> Goal of the exercise
Copy all of the data below line for line, keeping every character unchanged.
┌─ Data extract
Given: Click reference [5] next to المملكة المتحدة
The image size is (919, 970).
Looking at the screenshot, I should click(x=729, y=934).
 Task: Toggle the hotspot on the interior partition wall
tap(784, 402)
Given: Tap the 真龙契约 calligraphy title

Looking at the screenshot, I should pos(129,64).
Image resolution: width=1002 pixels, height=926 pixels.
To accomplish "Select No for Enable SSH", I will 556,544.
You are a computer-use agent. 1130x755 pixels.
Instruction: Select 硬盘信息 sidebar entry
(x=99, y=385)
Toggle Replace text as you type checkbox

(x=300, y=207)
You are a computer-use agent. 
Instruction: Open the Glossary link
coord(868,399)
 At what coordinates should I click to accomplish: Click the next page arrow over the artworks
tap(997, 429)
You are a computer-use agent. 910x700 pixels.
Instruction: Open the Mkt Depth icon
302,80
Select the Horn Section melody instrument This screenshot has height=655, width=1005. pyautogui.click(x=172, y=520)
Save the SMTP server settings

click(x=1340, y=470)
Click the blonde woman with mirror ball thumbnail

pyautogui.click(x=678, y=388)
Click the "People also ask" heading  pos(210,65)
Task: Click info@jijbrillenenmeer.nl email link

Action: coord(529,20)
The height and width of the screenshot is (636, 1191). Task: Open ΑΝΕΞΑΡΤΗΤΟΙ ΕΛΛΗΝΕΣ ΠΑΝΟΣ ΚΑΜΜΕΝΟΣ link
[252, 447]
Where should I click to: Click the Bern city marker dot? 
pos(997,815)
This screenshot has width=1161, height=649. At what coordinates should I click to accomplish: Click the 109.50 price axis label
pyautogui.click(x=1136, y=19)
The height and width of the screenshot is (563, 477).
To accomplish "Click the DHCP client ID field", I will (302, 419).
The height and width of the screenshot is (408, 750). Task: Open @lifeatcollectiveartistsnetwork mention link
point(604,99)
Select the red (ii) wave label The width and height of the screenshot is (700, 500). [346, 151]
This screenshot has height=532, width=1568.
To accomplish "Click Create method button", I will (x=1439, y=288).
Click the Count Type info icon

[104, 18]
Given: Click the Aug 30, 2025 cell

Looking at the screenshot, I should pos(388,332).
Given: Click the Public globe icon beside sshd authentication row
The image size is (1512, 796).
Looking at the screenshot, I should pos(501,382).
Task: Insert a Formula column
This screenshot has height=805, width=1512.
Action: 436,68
└─
> Solution to the problem
Given: Click reference [5] next to المملكة المتحدة
The image size is (919, 970).
Looking at the screenshot, I should click(x=729, y=934).
 Task: Toggle the hotspot on the interior partition wall
tap(784, 402)
Given: Tap the 真龙契约 calligraphy title

Looking at the screenshot, I should pos(129,64).
Image resolution: width=1002 pixels, height=926 pixels.
To accomplish "Select No for Enable SSH", I will 556,544.
You are a computer-use agent. 1130x755 pixels.
Instruction: Select 硬盘信息 sidebar entry
(x=99, y=385)
Toggle Replace text as you type checkbox

(x=300, y=207)
You are a computer-use agent. 
Instruction: Open the Glossary link
coord(868,399)
 At what coordinates should I click to accomplish: Click the next page arrow over the artworks
tap(997, 429)
You are a computer-use agent. 910x700 pixels.
Instruction: Open the Mkt Depth icon
302,80
Select the Horn Section melody instrument This screenshot has height=655, width=1005. pyautogui.click(x=172, y=520)
Save the SMTP server settings

click(x=1340, y=470)
Click the blonde woman with mirror ball thumbnail

pyautogui.click(x=678, y=388)
Click the "People also ask" heading  pos(210,65)
Task: Click info@jijbrillenenmeer.nl email link

Action: coord(529,20)
The height and width of the screenshot is (636, 1191). Task: Open ΑΝΕΞΑΡΤΗΤΟΙ ΕΛΛΗΝΕΣ ΠΑΝΟΣ ΚΑΜΜΕΝΟΣ link
[252, 447]
Where should I click to: Click the Bern city marker dot? 
pos(997,815)
This screenshot has width=1161, height=649. At what coordinates should I click to accomplish: Click the 109.50 price axis label
pyautogui.click(x=1136, y=19)
The height and width of the screenshot is (563, 477).
To accomplish "Click the DHCP client ID field", I will (302, 419).
The height and width of the screenshot is (408, 750). Task: Open @lifeatcollectiveartistsnetwork mention link
point(604,99)
Select the red (ii) wave label The width and height of the screenshot is (700, 500). [346, 151]
This screenshot has height=532, width=1568.
To accomplish "Click Create method button", I will (x=1439, y=288).
Click the Count Type info icon

[104, 18]
Given: Click the Aug 30, 2025 cell

Looking at the screenshot, I should pos(388,332).
Given: Click the Public globe icon beside sshd authentication row
The image size is (1512, 796).
Looking at the screenshot, I should pos(501,382).
Task: Insert a Formula column
This screenshot has height=805, width=1512.
Action: 436,68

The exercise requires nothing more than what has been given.